Work instruction: From the line with "You are a GUI" through the line with "Task: Click the Custom Fields tab", repeat the entries verbatim, both end lines included, and add nothing.

Available records:
· · · ·

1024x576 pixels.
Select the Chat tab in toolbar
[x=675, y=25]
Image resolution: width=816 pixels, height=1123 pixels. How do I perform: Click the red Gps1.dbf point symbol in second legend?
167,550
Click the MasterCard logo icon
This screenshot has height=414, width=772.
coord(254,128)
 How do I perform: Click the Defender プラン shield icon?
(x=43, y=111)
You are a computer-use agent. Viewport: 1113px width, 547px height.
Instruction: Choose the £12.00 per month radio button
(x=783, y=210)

· · · ·

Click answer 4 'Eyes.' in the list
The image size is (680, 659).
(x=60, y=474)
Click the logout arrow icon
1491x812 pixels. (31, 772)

· · · ·

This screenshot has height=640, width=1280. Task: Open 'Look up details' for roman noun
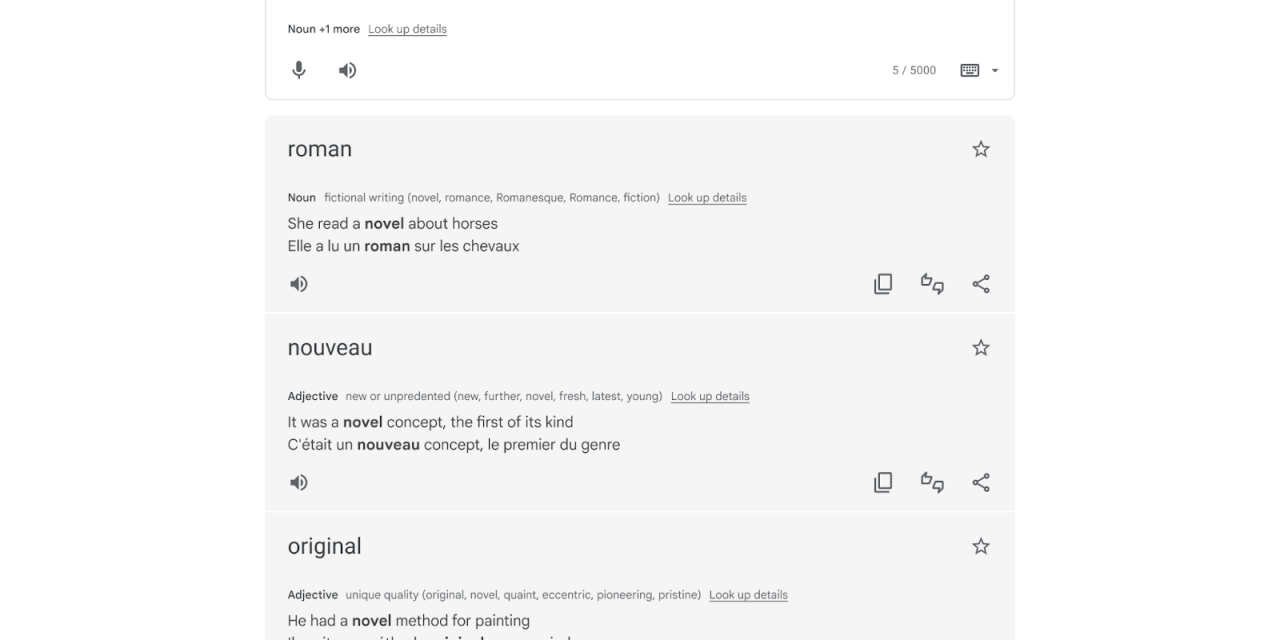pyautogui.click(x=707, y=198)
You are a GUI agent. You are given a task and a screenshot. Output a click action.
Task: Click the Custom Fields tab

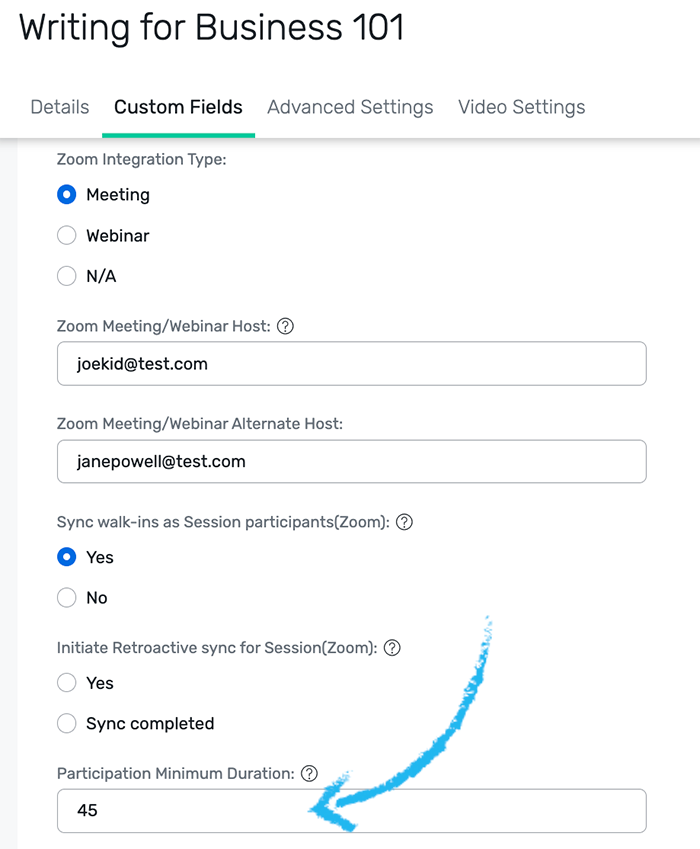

· · · ·

Solution:
You are a GUI agent. You are given a task and a screenshot. Output a click action.
Task: Click the Custom Fields tab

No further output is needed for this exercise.